• DIRECTIONS
A single number is expected: the count of lines in the entries below that contain "Task".

Saved entries:
- - - - - - -
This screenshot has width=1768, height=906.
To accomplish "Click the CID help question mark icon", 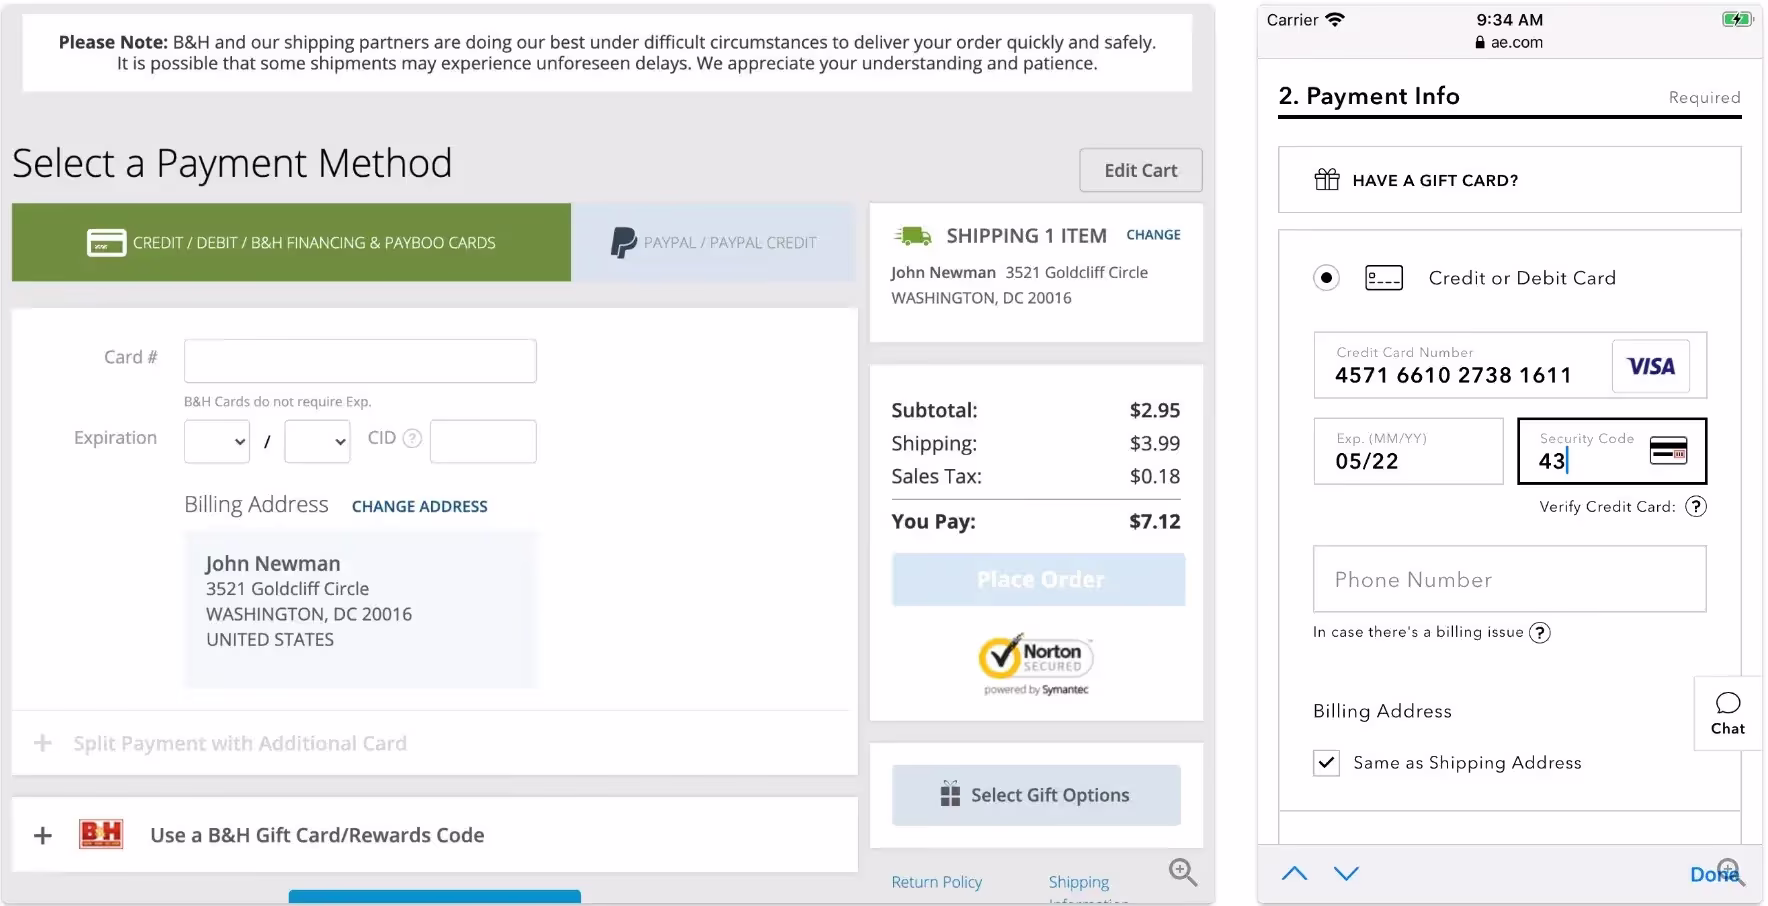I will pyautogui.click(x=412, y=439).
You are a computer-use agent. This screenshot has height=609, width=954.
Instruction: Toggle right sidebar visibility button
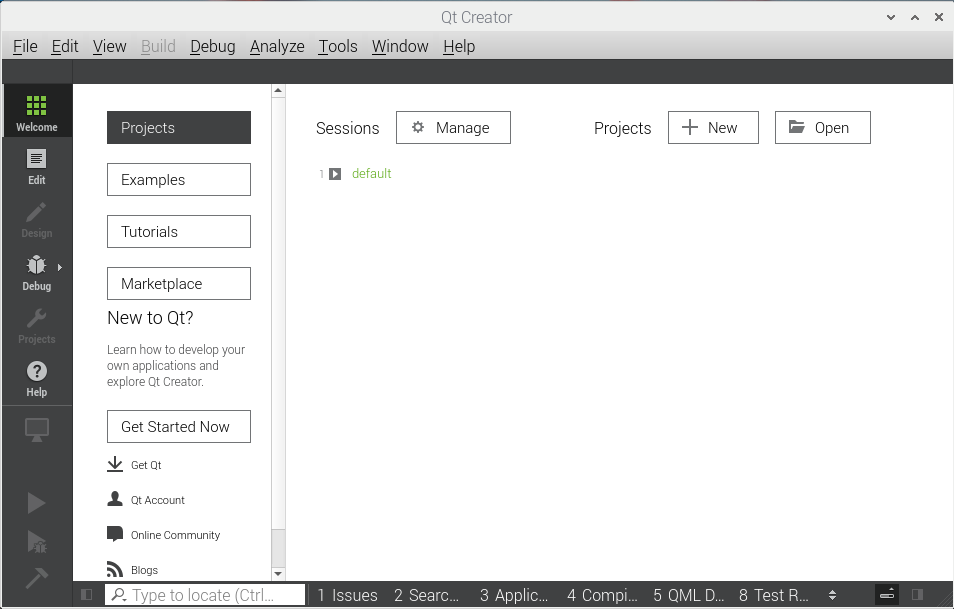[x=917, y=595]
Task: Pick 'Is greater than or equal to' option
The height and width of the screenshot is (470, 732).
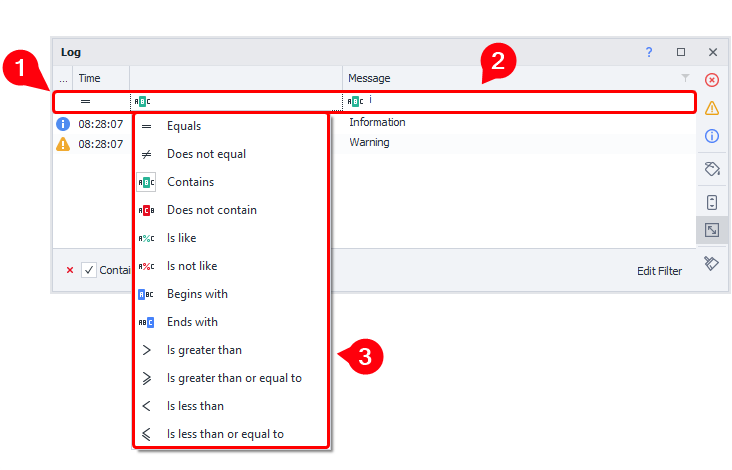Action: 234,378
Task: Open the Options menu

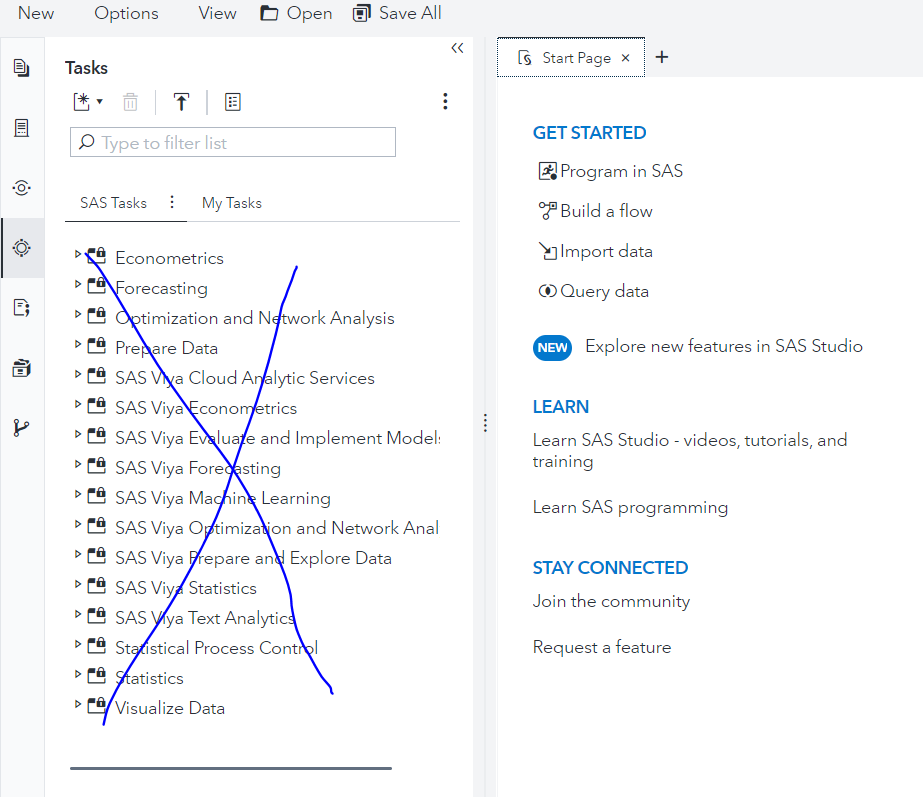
- - - - - - -
• ANSWER TO THIS EXERCISE
2